- NES cover art
- Developer: Beam Software
- Publishers: Melbourne House Mindscape Mattel (NES)
- Composers: NES Gavan Anderson Tania Smith
- Platforms: Commodore 64, MS-DOS, NES, ZX Spectrum
- Release: 1987
- Genre: Beat 'em up
- Mode: Single-player

= Bad Street Brawler =

1987 video game

Bad Street Brawler is a beat 'em up video game published by Mattel in 1989 for the Nintendo Entertainment System. It was originally released for home computers as Bop'n Rumble in North America and as Street Hassle in Europe.

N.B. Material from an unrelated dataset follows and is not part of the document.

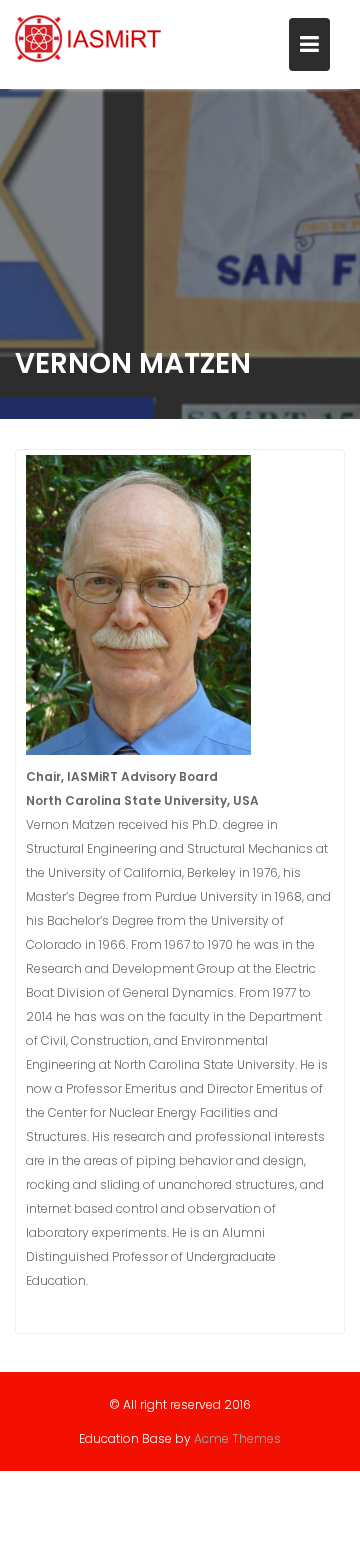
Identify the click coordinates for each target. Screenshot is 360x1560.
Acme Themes (237, 1438)
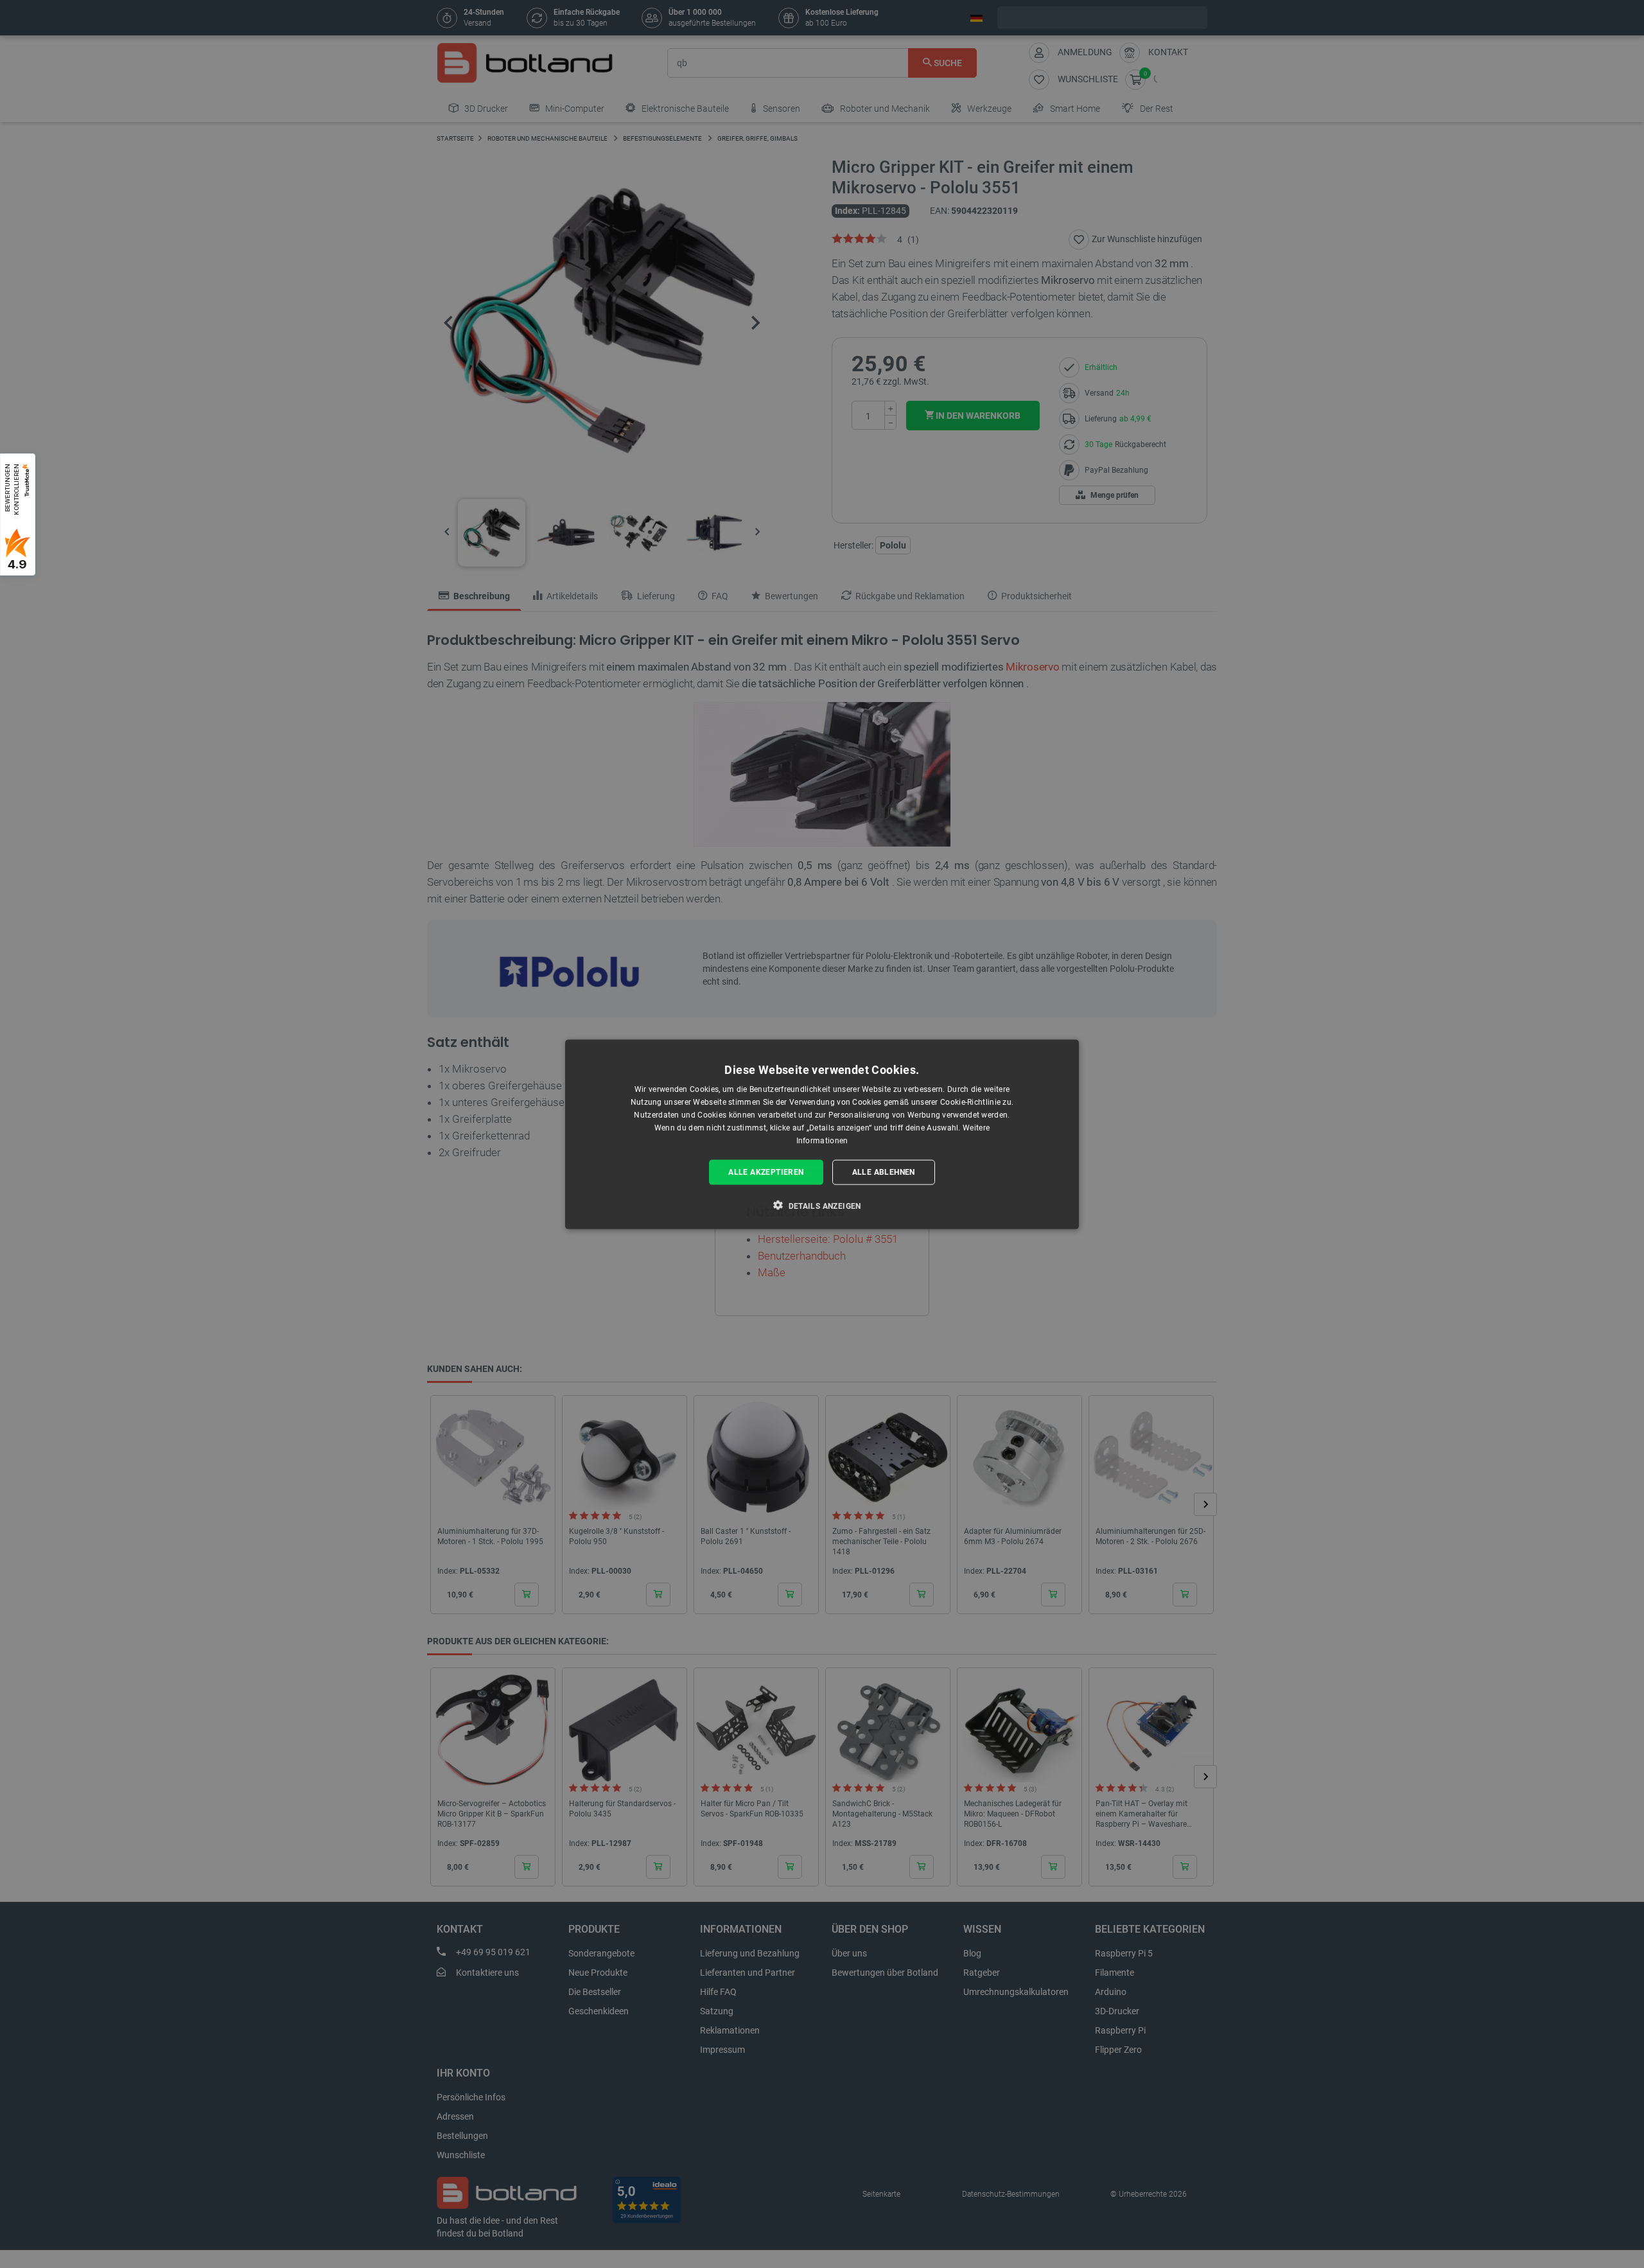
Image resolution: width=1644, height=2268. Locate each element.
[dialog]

Versions were released in 1987 for the ZX Spectrum and Commodore 64 by Melbourne House in Europe and for the C64 and MS-DOS by Mindscape in North America. The Nintendo Entertainment System conversion from Mattel followed in September 1989. It is one of only two games specifically designed for use with Mattel's Power Glove.

==Gameplay==

In-game screenshot

The player assumes the role of Duke Davis (the back of the box calls him Duke Dunnegan), who goes from stage to stage beating up gangsters that get in his way. He is dressed in a yellow tank top, sunglasses, and yellow pants, and is described as a former punk rocker and the "world's coolest" martial artist.

Before each stage, a quote is presented (e.g., "Never trouble trouble until trouble troubles you"). The player fights a variety of enemies, such as gorillas and circus dwarves that can throw hammers (old ladies in the computer versions throw purses). There are a total of 15 stages. Moves include the "bull ram" attack and "trip" move.

== Development ==
Coverage of the Nintendo version was set to be announced at the Winter CES 1988 by Mindscape, but was pulled at the Summer CES 1988, and a conversion of the arcade game Paperboy took its place.

==Reception==
Electronic Gaming Monthlys Seanbaby placed it as number 16 in his "20 worst games of all time" feature.

Zzap!64 called it "A extremely strange but enjoyable beat 'em up", giving it an overall score of 80%.